L’azzardo di Trump sul petrolio russo: colpire Putin senza far esplodere i prezzi

Il presidente statunitense sfida Mosca. Ma il vero banco di prova sarà la reazione di Cina e India e la tenuta del mercato globale del greggio.

L’azzardo di Trump sul petrolio russo

Donald Trump ha imposto sanzioni alle due maggiori compagnie petrolifere russe, Rosneft e Lukoil, segnando un’ulteriore escalation nella pressione economica su Mosca.

L’obiettivo è tagliare le entrate che finanziano la guerra in Ucraina. L’effetto immediato si è già riflesso sull’inflazione: i prezzi del petrolio sono balzati di oltre il 5%, con gli operatori in allerta per un possibile calo dell’offerta globale.

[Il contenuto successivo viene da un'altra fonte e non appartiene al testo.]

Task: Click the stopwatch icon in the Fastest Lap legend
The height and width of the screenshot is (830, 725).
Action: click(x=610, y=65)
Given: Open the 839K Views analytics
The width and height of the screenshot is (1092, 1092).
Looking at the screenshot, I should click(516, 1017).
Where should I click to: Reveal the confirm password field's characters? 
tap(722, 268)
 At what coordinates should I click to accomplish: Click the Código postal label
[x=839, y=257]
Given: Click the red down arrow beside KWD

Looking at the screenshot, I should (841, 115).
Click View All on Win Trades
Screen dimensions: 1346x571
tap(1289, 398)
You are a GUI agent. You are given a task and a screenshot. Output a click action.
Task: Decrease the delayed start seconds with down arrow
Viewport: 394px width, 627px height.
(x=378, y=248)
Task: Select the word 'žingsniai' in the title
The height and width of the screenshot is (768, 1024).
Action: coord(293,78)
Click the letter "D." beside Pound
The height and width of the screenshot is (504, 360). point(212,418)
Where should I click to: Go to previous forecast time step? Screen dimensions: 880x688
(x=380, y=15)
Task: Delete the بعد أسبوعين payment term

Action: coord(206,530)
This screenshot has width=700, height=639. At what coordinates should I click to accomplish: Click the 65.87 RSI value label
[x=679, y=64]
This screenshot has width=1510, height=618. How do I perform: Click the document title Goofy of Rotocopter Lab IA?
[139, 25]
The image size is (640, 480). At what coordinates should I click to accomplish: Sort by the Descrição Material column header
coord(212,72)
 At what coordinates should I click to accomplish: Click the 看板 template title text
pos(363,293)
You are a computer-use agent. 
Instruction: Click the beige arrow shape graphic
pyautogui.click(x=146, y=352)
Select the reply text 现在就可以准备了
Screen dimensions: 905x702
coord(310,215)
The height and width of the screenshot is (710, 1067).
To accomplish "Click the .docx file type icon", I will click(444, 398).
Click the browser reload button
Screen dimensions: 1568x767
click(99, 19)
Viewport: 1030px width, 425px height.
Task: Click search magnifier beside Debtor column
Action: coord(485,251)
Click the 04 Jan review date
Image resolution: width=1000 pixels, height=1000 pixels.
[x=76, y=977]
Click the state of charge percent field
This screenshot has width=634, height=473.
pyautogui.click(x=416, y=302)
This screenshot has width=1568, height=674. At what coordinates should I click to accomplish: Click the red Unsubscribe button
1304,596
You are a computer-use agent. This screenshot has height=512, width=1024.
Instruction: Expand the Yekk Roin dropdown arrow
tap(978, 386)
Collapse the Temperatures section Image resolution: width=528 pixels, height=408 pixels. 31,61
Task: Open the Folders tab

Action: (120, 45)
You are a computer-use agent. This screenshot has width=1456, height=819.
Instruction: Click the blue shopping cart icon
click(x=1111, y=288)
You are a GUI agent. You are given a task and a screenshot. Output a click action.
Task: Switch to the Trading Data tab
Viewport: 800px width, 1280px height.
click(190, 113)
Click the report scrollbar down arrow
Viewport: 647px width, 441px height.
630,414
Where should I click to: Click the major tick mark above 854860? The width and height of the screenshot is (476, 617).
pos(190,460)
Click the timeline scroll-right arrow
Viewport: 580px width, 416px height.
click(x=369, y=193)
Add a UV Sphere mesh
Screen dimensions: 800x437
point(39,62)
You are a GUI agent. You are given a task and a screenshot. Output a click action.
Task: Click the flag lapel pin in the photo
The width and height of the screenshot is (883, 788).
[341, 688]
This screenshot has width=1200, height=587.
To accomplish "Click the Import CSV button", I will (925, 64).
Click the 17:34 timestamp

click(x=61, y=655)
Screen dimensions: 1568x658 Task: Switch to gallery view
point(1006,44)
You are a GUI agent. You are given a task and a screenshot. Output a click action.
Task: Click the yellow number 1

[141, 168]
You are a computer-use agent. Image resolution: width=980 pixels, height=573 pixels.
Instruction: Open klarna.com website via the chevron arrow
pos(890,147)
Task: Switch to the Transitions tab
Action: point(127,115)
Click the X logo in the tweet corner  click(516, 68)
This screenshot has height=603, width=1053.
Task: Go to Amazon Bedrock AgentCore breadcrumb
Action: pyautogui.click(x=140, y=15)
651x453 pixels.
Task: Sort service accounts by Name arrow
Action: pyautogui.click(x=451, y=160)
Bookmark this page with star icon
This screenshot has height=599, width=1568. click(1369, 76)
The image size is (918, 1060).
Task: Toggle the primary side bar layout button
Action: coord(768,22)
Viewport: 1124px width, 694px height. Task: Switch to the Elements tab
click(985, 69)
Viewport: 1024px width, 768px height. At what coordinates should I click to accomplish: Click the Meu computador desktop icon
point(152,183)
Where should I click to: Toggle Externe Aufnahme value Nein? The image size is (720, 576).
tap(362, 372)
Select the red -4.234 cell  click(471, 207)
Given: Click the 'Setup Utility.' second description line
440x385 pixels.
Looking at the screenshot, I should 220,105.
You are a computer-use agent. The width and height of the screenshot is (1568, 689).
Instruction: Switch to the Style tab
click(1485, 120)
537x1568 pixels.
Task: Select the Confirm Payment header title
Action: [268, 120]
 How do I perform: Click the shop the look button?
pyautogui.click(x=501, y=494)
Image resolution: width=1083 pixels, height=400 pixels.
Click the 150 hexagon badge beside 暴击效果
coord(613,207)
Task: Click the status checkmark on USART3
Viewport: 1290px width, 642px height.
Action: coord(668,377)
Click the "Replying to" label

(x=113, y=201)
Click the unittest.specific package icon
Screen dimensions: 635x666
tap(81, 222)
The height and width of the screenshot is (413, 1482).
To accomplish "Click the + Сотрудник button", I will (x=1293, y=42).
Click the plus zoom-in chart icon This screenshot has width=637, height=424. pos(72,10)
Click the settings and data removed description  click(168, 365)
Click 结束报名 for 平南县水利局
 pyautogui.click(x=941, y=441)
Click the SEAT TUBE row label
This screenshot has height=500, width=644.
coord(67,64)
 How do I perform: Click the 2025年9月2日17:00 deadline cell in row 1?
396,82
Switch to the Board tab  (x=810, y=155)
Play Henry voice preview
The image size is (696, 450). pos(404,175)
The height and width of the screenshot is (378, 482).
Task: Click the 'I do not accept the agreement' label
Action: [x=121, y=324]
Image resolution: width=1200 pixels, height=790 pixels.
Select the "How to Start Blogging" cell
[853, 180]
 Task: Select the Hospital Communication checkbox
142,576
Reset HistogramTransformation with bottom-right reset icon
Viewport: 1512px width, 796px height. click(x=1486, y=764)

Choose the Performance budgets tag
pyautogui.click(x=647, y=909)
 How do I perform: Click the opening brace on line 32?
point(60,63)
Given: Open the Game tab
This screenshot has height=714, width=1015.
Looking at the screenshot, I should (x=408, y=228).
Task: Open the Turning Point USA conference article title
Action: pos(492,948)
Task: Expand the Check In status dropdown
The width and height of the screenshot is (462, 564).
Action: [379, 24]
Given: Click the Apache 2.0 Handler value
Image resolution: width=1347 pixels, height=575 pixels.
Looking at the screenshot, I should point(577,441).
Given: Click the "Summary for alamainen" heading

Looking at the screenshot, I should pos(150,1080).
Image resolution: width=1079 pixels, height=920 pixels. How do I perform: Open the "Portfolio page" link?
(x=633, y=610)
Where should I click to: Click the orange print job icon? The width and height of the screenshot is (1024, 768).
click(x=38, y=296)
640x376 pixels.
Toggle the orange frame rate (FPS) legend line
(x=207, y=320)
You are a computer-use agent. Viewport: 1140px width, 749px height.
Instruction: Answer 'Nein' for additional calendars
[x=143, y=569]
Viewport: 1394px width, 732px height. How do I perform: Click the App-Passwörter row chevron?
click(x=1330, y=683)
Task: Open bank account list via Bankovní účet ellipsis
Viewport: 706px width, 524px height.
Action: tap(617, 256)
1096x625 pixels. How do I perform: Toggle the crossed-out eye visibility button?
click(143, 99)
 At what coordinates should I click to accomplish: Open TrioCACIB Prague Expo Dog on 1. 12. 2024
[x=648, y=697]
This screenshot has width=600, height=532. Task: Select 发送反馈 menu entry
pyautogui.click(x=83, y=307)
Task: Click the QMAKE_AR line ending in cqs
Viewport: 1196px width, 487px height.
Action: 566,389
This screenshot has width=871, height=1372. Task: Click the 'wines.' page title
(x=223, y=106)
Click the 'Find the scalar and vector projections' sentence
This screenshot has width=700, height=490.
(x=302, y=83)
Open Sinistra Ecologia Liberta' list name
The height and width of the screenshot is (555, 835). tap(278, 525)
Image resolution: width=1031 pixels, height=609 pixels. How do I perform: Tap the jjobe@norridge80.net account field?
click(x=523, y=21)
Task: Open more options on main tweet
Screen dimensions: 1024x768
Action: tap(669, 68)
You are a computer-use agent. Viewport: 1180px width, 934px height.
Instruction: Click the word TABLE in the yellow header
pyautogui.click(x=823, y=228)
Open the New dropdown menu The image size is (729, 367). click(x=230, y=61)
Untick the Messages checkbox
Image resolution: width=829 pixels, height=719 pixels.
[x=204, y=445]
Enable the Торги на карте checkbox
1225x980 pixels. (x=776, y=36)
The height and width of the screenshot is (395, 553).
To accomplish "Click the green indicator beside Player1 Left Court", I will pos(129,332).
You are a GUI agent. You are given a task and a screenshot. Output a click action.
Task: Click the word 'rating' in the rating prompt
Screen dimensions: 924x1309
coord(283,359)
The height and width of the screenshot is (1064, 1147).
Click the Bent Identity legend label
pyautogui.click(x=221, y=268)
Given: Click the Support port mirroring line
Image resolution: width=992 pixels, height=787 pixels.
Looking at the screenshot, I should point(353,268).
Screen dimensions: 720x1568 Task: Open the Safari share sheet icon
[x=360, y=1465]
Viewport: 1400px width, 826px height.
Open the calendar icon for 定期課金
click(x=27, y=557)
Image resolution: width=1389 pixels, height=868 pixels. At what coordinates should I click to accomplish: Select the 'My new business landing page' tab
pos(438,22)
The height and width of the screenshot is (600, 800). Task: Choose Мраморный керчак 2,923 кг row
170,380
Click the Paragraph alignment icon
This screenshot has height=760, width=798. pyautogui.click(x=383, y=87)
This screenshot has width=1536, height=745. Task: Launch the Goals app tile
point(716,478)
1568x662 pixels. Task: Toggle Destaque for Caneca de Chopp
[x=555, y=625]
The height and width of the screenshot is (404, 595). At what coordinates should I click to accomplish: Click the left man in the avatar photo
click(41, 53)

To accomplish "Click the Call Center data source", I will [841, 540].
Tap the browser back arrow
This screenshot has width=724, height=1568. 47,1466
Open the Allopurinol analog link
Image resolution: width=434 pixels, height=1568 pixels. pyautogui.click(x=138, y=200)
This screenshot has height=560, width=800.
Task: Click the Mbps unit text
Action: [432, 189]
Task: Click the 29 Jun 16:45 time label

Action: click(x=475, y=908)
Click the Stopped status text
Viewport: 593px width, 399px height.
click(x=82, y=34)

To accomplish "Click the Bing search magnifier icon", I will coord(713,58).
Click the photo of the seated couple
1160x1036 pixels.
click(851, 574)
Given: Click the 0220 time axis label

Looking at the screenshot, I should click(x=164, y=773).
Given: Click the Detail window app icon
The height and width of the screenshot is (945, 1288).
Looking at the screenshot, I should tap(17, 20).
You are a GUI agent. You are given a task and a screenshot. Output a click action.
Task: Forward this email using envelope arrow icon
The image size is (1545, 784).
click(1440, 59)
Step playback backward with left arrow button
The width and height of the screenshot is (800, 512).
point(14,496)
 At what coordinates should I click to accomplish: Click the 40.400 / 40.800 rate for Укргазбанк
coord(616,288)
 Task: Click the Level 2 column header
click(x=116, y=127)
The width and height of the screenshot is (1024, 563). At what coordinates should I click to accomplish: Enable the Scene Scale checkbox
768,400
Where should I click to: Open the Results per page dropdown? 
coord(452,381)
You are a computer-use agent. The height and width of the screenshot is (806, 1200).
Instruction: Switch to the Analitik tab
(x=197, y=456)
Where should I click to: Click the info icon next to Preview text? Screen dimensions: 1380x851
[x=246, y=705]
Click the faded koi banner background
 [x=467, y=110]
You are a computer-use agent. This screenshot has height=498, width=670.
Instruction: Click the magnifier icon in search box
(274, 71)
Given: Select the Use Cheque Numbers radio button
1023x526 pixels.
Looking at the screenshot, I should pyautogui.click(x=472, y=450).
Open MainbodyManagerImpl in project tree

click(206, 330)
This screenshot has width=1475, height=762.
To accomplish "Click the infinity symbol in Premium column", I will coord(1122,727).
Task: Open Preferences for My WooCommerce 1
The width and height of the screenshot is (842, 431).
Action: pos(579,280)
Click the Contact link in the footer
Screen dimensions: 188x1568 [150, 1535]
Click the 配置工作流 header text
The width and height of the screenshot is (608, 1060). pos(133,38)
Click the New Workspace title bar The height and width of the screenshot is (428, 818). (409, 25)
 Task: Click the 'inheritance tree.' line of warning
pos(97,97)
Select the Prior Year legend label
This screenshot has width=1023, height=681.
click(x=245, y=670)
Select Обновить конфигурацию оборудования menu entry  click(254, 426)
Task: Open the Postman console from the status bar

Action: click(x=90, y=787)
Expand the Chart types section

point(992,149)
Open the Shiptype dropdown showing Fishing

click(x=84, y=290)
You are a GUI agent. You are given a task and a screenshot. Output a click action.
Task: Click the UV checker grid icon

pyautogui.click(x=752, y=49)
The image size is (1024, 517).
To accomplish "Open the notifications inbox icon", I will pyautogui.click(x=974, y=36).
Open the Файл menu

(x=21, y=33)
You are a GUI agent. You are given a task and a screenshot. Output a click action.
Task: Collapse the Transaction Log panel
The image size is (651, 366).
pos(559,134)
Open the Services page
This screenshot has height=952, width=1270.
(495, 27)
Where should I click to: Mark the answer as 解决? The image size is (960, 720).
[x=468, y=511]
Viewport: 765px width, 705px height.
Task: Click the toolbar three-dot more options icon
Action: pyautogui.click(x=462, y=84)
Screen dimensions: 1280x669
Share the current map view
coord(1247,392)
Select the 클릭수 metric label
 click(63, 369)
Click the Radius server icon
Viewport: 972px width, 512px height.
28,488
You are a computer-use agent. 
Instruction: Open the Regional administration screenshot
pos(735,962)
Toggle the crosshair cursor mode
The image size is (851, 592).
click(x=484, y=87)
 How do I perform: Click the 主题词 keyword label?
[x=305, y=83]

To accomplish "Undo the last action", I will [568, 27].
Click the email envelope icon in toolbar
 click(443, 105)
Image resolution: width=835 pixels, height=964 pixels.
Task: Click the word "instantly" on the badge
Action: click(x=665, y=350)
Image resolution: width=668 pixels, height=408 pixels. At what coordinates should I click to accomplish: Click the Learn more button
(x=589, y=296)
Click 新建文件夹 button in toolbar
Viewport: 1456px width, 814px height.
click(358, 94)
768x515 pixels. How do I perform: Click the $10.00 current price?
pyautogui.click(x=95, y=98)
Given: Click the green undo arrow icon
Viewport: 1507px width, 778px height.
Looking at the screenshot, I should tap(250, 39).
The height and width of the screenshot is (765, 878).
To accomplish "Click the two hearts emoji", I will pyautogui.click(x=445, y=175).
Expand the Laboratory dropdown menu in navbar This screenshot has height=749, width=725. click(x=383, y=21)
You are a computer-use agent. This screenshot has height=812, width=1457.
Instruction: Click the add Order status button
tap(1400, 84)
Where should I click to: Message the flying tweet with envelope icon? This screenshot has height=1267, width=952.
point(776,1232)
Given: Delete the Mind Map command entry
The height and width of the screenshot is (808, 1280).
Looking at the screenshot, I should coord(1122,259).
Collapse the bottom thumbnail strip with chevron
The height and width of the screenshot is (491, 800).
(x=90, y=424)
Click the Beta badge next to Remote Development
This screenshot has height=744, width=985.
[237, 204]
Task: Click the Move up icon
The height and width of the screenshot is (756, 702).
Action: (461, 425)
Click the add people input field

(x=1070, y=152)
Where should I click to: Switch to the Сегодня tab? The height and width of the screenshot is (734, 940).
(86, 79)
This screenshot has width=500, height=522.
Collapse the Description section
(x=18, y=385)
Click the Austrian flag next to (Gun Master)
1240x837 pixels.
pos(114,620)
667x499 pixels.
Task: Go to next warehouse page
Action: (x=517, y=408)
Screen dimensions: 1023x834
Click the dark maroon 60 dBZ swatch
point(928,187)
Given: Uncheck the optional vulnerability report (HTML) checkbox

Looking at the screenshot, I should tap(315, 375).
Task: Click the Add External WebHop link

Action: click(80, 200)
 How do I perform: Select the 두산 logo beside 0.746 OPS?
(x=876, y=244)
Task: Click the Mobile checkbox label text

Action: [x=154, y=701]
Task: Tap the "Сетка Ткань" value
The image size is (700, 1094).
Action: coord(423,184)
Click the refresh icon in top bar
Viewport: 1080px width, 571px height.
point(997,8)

Rosneft e Lukoil nel mirino

Le due compagnie producono circa 5,3 milioni di barili al giorno, pari al 5% della produzione mondiale, e rappresentano quasi la metà delle esportazioni russe via mare. L’inclusione nella lista nera Usa le esclude di fatto dal sistema finanziario in dollari, rendendo più difficile il commercio internazionale.

Ma Mosca, già abituata alle restrizioni occidentali, dispone di “flotte ombra” e canali alternativi che in passato hanno limitato l’impatto delle sanzioni.

Cina e India, i veri arbitri della partita

Le nuove misure colpiscono indirettamente i principali acquirenti del greggio russo: Cina e India. Entrambi i Paesi rischiano sanzioni secondarie se continueranno a commerciare con le società russe.

L’India, che acquista 1,9 milioni di barili al giorno di greggio russo (il 40% del suo fabbisogno), è già sotto pressione da parte di Washington per ridurre gli acquisti in cambio di vantaggi doganali.

Più complessa la posizione della Cina, che importa oltre 2 milioni di barili al giorno dalla Russia e ha finora criticato apertamente le sanzioni americane.

Trump tra realpolitik e rischio economico

Colpire le grandi raffinerie cinesi o indiane potrebbe scatenare ritorsioni e tensioni commerciali. Trump sa che un aumento prolungato dei prezzi del petrolio sarebbe impopolare tra gli elettori americani.

Ma grazie al surplus di offerta globale — stimato dall’AIE in oltre 2,3 milioni di barili al giorno nel 2025 — il presidente potrebbe avere un margine di manovra per mettere alla prova la resilienza del mercato.

La scommessa geopolitica

Trump sembra puntare su una strategia di “dolore controllato”: far pesare l’isolamento economico su Mosca sperando di costringerla a negoziare, senza però innescare un boom dei prezzi. Una mossa ad alto rischio, che testerà non solo la resistenza della Russia, ma anche la tolleranza al dolore del presidente stesso e del mondo intero.